> _What is being asked_:
Please transcribe every entry below exactly as written.

> _Input data_:
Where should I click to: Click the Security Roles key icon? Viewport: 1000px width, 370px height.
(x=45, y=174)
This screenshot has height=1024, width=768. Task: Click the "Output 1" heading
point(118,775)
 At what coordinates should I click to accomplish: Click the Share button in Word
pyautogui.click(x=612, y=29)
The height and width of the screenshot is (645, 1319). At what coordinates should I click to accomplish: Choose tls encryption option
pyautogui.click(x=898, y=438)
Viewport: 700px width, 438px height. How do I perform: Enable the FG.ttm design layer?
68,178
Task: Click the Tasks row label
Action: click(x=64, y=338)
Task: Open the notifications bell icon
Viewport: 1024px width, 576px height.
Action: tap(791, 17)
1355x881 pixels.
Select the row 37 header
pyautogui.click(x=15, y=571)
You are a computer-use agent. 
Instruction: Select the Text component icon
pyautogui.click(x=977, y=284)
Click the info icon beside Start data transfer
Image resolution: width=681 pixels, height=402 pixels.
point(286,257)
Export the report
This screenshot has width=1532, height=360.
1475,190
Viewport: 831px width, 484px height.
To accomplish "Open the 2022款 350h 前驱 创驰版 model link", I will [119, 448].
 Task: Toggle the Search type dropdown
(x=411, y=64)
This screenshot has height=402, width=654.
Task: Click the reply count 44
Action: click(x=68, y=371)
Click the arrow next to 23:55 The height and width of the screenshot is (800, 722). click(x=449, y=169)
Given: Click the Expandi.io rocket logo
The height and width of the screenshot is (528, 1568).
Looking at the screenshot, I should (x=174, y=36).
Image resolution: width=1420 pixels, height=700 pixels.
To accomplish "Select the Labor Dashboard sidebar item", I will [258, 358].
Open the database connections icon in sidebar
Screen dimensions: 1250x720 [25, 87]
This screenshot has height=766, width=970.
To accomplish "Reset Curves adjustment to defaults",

> _Your solution_:
Where should I click to: Click the Security Roles key icon? Viewport: 1000px width, 370px height.
(x=45, y=174)
This screenshot has height=1024, width=768. Task: Click the "Output 1" heading
point(118,775)
 At what coordinates should I click to accomplish: Click the Share button in Word
pyautogui.click(x=612, y=29)
The height and width of the screenshot is (645, 1319). At what coordinates should I click to accomplish: Choose tls encryption option
pyautogui.click(x=898, y=438)
Viewport: 700px width, 438px height. How do I perform: Enable the FG.ttm design layer?
68,178
Task: Click the Tasks row label
Action: click(x=64, y=338)
Task: Open the notifications bell icon
Viewport: 1024px width, 576px height.
Action: tap(791, 17)
1355x881 pixels.
Select the row 37 header
pyautogui.click(x=15, y=571)
You are a computer-use agent. 
Instruction: Select the Text component icon
pyautogui.click(x=977, y=284)
Click the info icon beside Start data transfer
Image resolution: width=681 pixels, height=402 pixels.
point(286,257)
Export the report
This screenshot has width=1532, height=360.
1475,190
Viewport: 831px width, 484px height.
To accomplish "Open the 2022款 350h 前驱 创驰版 model link", I will [119, 448].
 Task: Toggle the Search type dropdown
(x=411, y=64)
This screenshot has height=402, width=654.
Task: Click the reply count 44
Action: click(x=68, y=371)
Click the arrow next to 23:55 The height and width of the screenshot is (800, 722). click(x=449, y=169)
Given: Click the Expandi.io rocket logo
The height and width of the screenshot is (528, 1568).
Looking at the screenshot, I should (x=174, y=36).
Image resolution: width=1420 pixels, height=700 pixels.
To accomplish "Select the Labor Dashboard sidebar item", I will [258, 358].
Open the database connections icon in sidebar
Screen dimensions: 1250x720 [25, 87]
This screenshot has height=766, width=970.
To accomplish "Reset Curves adjustment to defaults",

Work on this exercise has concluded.